Copy out the rows from the line containing "Screen dimensions: 901x395" through the line containing "Action: pos(1091,25)", inclusive, reproducing each one verbatim.

**Collection entries**

————————

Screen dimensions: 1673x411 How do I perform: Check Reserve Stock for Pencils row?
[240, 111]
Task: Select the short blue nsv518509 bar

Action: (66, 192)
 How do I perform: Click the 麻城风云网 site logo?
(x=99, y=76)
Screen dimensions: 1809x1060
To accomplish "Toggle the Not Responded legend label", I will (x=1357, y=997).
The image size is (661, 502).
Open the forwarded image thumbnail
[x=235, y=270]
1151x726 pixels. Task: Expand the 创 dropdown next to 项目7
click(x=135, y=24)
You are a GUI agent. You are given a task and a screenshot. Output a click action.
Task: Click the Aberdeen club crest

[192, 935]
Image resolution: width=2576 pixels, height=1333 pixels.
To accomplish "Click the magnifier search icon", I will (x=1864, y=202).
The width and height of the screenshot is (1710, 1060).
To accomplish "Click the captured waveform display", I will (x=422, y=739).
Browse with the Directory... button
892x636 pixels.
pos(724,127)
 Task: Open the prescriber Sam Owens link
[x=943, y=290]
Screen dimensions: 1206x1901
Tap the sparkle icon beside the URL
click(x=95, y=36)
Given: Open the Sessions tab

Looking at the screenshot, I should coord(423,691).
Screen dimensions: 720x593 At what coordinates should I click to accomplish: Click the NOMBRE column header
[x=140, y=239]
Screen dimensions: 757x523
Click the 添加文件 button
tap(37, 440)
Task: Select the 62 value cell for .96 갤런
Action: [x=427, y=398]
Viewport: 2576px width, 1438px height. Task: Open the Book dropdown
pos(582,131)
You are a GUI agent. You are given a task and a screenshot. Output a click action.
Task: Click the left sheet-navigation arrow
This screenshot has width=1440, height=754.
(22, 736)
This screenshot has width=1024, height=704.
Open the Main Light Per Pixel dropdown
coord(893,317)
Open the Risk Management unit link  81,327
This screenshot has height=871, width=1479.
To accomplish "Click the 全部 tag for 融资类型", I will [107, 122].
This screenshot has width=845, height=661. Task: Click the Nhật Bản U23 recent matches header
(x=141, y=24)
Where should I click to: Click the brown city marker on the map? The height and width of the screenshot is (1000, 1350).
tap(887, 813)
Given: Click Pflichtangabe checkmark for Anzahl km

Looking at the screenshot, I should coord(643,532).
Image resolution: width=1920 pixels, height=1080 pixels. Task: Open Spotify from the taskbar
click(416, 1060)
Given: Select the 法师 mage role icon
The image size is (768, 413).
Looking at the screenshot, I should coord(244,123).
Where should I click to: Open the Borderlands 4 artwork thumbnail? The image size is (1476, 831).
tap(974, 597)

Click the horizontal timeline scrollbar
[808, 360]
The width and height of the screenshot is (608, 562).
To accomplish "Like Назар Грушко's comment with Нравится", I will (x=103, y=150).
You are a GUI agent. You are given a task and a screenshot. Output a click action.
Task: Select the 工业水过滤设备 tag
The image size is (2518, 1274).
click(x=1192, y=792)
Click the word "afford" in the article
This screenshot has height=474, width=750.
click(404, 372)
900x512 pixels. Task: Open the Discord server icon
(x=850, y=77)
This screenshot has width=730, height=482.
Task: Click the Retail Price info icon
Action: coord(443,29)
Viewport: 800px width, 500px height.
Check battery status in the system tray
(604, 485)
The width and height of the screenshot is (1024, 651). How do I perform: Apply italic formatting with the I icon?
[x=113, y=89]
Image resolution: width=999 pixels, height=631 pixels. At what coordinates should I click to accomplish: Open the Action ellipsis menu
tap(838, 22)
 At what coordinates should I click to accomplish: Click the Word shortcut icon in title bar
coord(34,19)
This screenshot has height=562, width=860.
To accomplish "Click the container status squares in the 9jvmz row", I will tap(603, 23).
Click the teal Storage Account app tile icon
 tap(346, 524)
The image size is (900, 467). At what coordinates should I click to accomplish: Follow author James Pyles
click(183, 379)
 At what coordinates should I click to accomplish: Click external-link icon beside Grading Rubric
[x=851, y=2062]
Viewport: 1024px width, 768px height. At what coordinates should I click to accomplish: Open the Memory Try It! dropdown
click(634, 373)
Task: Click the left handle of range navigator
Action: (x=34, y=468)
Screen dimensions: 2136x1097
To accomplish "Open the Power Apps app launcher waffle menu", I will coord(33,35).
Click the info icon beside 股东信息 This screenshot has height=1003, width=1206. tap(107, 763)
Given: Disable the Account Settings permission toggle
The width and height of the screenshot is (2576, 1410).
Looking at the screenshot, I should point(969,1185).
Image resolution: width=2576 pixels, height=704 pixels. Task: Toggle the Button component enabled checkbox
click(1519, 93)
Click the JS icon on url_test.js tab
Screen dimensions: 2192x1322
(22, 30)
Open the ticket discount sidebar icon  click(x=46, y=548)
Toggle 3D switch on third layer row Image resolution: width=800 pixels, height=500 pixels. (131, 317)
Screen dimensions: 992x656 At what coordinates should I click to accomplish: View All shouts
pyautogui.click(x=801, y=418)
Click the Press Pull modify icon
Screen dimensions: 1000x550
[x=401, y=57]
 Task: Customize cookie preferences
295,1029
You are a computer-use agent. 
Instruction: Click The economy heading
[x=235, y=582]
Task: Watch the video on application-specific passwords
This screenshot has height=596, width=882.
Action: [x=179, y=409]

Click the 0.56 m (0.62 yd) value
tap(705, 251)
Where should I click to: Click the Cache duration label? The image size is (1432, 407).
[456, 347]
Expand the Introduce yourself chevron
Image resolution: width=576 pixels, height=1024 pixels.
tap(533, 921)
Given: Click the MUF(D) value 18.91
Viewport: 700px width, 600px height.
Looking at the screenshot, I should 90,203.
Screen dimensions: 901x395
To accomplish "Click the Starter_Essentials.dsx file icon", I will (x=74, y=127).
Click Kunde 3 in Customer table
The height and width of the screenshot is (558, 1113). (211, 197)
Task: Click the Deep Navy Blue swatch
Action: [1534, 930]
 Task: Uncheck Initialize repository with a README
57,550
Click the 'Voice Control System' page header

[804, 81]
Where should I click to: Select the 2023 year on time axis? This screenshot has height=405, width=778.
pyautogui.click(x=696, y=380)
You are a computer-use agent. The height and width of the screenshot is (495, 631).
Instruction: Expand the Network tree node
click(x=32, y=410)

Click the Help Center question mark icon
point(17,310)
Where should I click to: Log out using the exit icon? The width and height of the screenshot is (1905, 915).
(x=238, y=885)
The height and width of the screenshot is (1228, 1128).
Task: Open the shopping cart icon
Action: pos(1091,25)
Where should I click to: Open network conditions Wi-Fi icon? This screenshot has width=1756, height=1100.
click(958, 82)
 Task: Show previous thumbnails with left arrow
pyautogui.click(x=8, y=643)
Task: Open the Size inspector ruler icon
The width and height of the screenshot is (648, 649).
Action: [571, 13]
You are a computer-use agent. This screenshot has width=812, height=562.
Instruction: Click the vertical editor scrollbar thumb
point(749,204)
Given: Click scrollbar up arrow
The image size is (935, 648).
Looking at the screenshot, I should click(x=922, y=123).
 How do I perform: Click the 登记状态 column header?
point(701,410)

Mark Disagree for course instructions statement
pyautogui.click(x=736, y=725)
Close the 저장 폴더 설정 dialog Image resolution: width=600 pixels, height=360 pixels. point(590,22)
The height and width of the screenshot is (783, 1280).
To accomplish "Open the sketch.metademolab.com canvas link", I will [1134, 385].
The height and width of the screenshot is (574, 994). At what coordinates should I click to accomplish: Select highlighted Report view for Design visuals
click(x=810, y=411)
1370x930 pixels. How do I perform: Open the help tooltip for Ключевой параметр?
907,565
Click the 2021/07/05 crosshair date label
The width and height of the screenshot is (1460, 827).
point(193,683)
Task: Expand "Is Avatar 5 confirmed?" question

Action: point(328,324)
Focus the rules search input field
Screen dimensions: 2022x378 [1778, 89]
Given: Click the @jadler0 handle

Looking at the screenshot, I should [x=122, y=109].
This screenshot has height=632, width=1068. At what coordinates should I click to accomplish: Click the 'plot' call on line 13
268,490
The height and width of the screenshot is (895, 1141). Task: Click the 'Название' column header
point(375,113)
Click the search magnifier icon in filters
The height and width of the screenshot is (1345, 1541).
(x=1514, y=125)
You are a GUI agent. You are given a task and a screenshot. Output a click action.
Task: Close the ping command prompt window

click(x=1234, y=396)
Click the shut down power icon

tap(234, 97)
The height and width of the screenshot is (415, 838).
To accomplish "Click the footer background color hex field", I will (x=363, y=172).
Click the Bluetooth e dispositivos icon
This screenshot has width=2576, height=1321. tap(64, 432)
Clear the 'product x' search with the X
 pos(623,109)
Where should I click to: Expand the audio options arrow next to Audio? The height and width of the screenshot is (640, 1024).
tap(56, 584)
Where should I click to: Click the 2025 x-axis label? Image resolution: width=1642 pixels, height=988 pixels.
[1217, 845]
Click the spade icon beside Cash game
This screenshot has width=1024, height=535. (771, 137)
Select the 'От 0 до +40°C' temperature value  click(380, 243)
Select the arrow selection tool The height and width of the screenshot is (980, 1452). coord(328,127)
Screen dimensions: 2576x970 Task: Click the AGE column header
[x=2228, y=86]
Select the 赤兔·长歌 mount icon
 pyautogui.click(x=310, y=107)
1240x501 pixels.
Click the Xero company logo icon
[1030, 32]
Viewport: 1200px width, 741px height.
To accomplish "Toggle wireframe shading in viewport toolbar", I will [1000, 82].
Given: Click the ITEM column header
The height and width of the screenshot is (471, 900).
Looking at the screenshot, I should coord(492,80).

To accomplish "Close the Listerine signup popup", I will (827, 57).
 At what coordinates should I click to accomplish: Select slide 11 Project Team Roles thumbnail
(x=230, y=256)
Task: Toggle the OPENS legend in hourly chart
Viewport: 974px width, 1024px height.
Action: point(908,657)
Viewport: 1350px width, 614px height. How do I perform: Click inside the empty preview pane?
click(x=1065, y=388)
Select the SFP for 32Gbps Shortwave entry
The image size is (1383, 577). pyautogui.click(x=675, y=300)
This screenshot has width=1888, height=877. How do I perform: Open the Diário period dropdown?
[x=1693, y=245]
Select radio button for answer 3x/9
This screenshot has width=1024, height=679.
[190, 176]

————————

**Solution to this problem**
Screen dimensions: 901x395
To accomplish "Click the Starter_Essentials.dsx file icon", I will (x=74, y=127).
Click Kunde 3 in Customer table
The height and width of the screenshot is (558, 1113). (211, 197)
Task: Click the Deep Navy Blue swatch
Action: [1534, 930]
 Task: Uncheck Initialize repository with a README
57,550
Click the 'Voice Control System' page header

[804, 81]
Where should I click to: Select the 2023 year on time axis? This screenshot has height=405, width=778.
pyautogui.click(x=696, y=380)
You are a computer-use agent. The height and width of the screenshot is (495, 631).
Instruction: Expand the Network tree node
click(x=32, y=410)

Click the Help Center question mark icon
point(17,310)
Where should I click to: Log out using the exit icon? The width and height of the screenshot is (1905, 915).
(x=238, y=885)
The height and width of the screenshot is (1228, 1128).
Task: Open the shopping cart icon
Action: pos(1091,25)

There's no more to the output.